* **PROMPT**:
In the listing below, can you retype word for word the lines from the one containing "Where should I" through the one containing "[x=468, y=54]", both included, with the pictures left out?

Entries on finding words and elements:

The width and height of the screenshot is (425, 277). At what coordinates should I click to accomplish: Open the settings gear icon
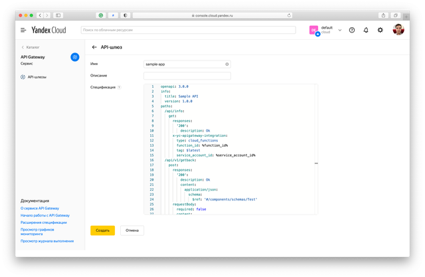click(x=381, y=30)
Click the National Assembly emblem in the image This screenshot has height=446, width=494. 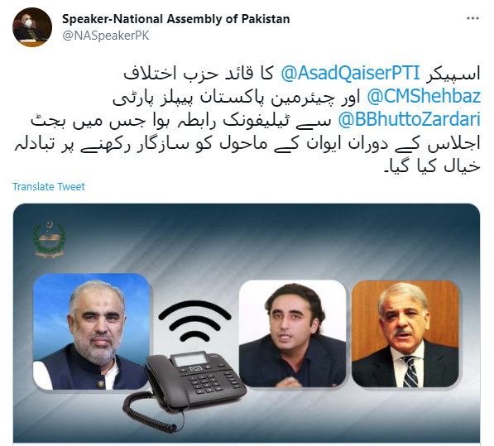tap(49, 239)
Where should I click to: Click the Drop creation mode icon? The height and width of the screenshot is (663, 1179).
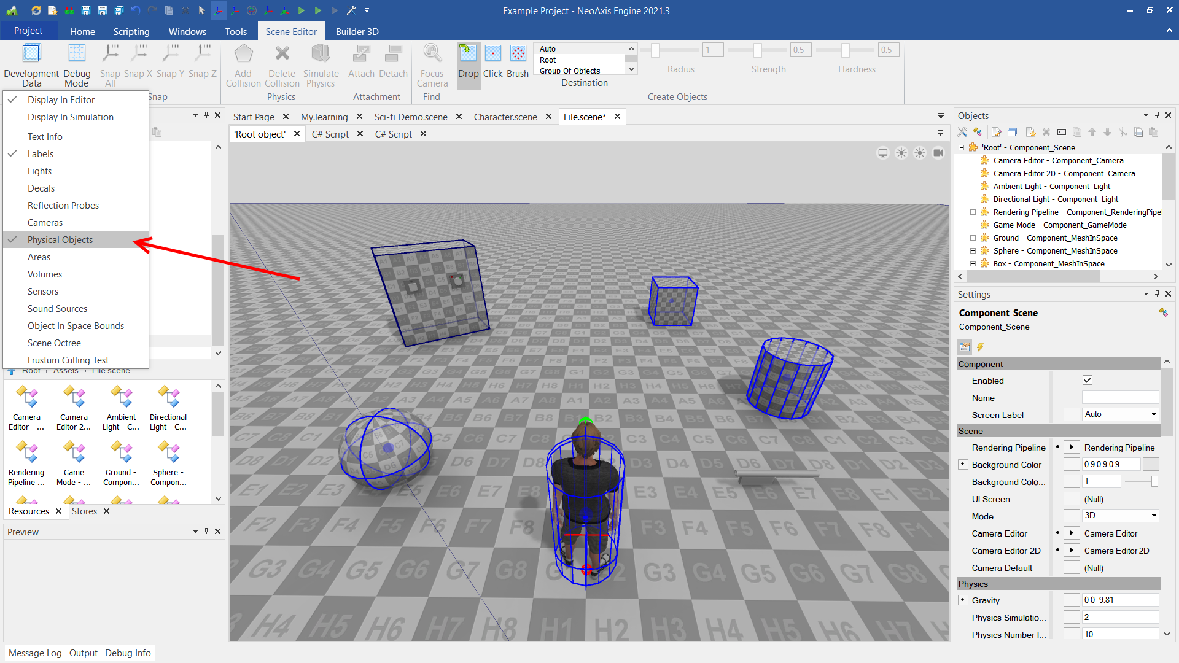[x=468, y=54]
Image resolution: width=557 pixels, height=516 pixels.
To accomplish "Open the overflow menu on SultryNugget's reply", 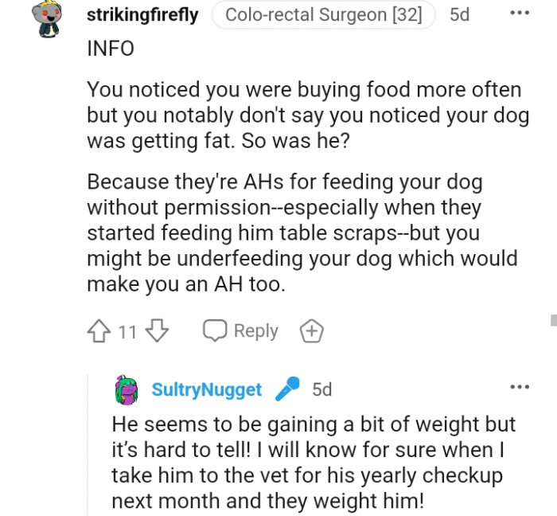I will 519,388.

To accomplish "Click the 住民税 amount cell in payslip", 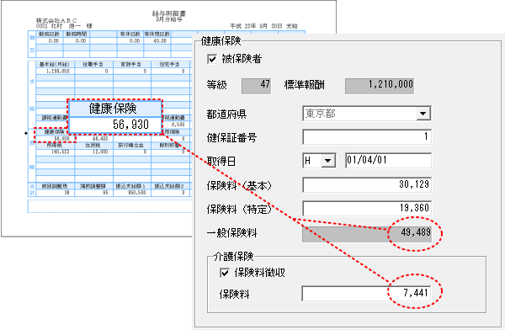I will tap(93, 152).
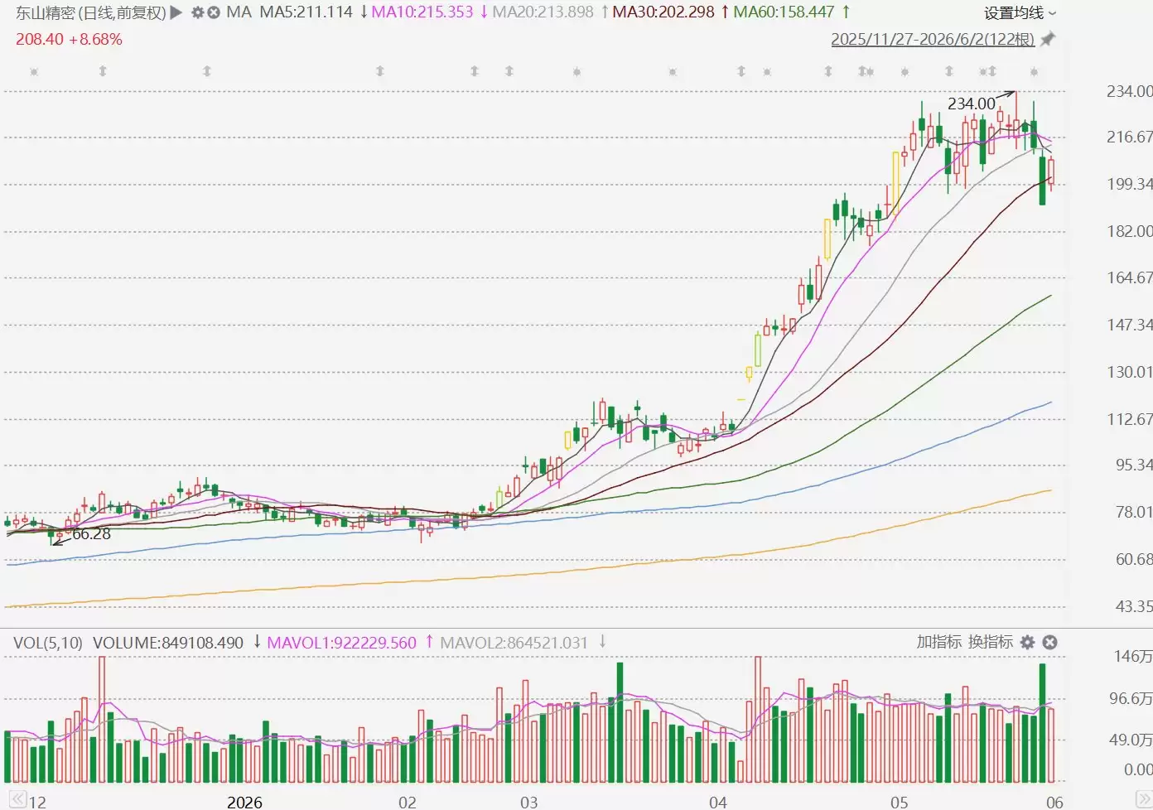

* **COMPLETE RESPONSE**:
Where should I click to: Click the Drop creation mode icon? The height and width of the screenshot is (663, 1179).
[x=468, y=54]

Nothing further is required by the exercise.